## [Prompt]
Scan the entries below for the word "will". Copy out every line in which it occurs.

(Dataset entries)
^^^^^^^^
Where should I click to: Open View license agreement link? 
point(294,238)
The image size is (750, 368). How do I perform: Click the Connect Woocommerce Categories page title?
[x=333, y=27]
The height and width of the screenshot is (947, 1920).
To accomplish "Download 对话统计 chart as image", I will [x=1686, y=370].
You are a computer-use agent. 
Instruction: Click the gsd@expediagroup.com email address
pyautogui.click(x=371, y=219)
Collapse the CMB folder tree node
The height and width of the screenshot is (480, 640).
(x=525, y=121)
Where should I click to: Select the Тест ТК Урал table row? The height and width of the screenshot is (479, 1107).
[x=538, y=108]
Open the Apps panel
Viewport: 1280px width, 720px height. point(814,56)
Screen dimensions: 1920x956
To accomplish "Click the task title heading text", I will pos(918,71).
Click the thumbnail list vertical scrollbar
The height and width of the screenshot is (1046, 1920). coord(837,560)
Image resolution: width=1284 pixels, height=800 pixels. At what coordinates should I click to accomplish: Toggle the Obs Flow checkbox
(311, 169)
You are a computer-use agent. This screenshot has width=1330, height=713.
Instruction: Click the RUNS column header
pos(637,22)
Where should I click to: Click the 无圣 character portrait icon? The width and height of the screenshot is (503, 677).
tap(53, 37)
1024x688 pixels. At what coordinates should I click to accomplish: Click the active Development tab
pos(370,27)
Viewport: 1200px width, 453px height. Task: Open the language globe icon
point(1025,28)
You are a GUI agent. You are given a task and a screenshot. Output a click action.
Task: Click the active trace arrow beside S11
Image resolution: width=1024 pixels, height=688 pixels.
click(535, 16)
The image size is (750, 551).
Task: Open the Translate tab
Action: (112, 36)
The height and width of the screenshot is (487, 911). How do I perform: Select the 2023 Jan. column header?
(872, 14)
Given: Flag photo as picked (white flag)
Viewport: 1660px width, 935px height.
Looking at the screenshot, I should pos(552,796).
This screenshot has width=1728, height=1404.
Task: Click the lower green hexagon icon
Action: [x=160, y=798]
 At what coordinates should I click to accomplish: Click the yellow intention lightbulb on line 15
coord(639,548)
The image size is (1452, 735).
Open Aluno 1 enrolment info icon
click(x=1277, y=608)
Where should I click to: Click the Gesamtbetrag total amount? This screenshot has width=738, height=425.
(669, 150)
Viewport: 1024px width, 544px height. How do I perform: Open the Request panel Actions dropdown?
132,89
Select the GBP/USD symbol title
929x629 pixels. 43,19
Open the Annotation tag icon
^^^^^^^^
## [Exercise response]
To accomplish "Download 对话统计 chart as image", I will [x=1686, y=370].
To accomplish "Click the task title heading text", I will pos(918,71).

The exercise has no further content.